Once a file is tagged, it can be easily filtered in the file browser, enabling streamlined access to specific data.
Configuring File Tag Types
Before tagging files, a file tag type must be configured. This is done in the Manage Tag Types section on the Files page.
To create a new tag type, click the
button in the upper right corner of the page. This opens a modal where you can specify the attributes of the tag type.
For each tag type, the following attributes can be specified:
- Tag Type Name: The name of the tag type.
- Description: A brief description of the tag type.
- Has URL: Indicates whether the tag value must be a URL (rendered as a link in the file browser).
- Allow Multiple: Allows multiple tags of this type to be applied to a single file.
- Fill: The background color for tags of this type.
- Text: The text color for tags of this type.
The strict mode setting, if disabled, allows admins to delete or modify tags. Tags may only be deleted if they are not applied to any files; the delete button will be grayed out if tag type deletion is not permitted.
Tagging Files
Files can be tagged in user-defined code within flows and Agents, though the methods differ slightly. In flows, files are tagged by passing the file path to the add_file_tag
function. Within Agents, files are tagged by passing the FileParam object into the add_file_tag_to_fileparam
function. The FileParam object contains the file that the Agent submits to Ganymede storage (for initiating a flow if the Agent is configured to do so).
The full set of methods available for interacting with tags can be found on the File Tag module in the SDK documentation.
Tagging files in flows
To tag a file within a flow, use the add_file_tag
function in the ganymede_sdk.file_tag
module. This function takes the following arguments:
- param input_file_path: str - The name of the file to tag. The file path can be obtained from the keys in the dictionary returned by the retrieve_files for Ganymede class or by calling the get_gcs_uri method.
- param tag_type_id: str - The name of the tag type to apply to the file.
- param display_value: str - Value of the tag to display in the file browser.
- param tag_id: Optional[str] - Optional tag ID that can be used to reference tags in code.

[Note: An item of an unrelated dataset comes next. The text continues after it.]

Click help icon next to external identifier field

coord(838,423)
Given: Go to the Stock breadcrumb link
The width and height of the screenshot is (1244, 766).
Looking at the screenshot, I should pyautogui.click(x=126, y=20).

- param url: Optional[str] - URL to associate with the tag, if applicable.
- param bucket: Optional[str] - The bucket to tag the file in; either "input" or "output". If not specified, the full path to the file in storage must be provided.
from typing import Dict
from ganymede_sdk.file_tag import add_file_tag
from ganymede_sdk.io import NodeReturn
def execute(file_data: Dict[str, bytes], ganymede_context) -> NodeReturn:
entry_name = "test_entry"
for filename in file_data.keys():
add_file_tag(
input_file_path=filename,
tag_type_id="benchling_entry_id",
display_value=entry_name,
bucket="input",
)
File tags can also be added to files returned in the NodeReturn object:
from typing import Dict
from ganymede_sdk.file_tag import add_file_tag
from ganymede_sdk.io import NodeReturn
def execute(file_data: Dict[str, bytes], ganymede_context) -> NodeReturn:
entry_name = "test_entry"
file_data_bytes = list(file_data.values())[0]
return NodeReturn(
files_to_upload={"output_filename.csv": file_data_bytes},
# Parameters for the add_file_tag function are passed in the tags parameter
#
# Note that the input_file_path parameter within the add_file_tag function does not need to be specified
tags={
"output_filename.csv": {
"tag_type_id": "benchling_entry_id",
"display_value": entry_name
}
}
)
Tagging files in Agents or Connections
To tag a file delivered by an Agent to Ganymede, you can configure an Agent or Connection to tag any files submitted from it using the File tags parameter in Agent configuration.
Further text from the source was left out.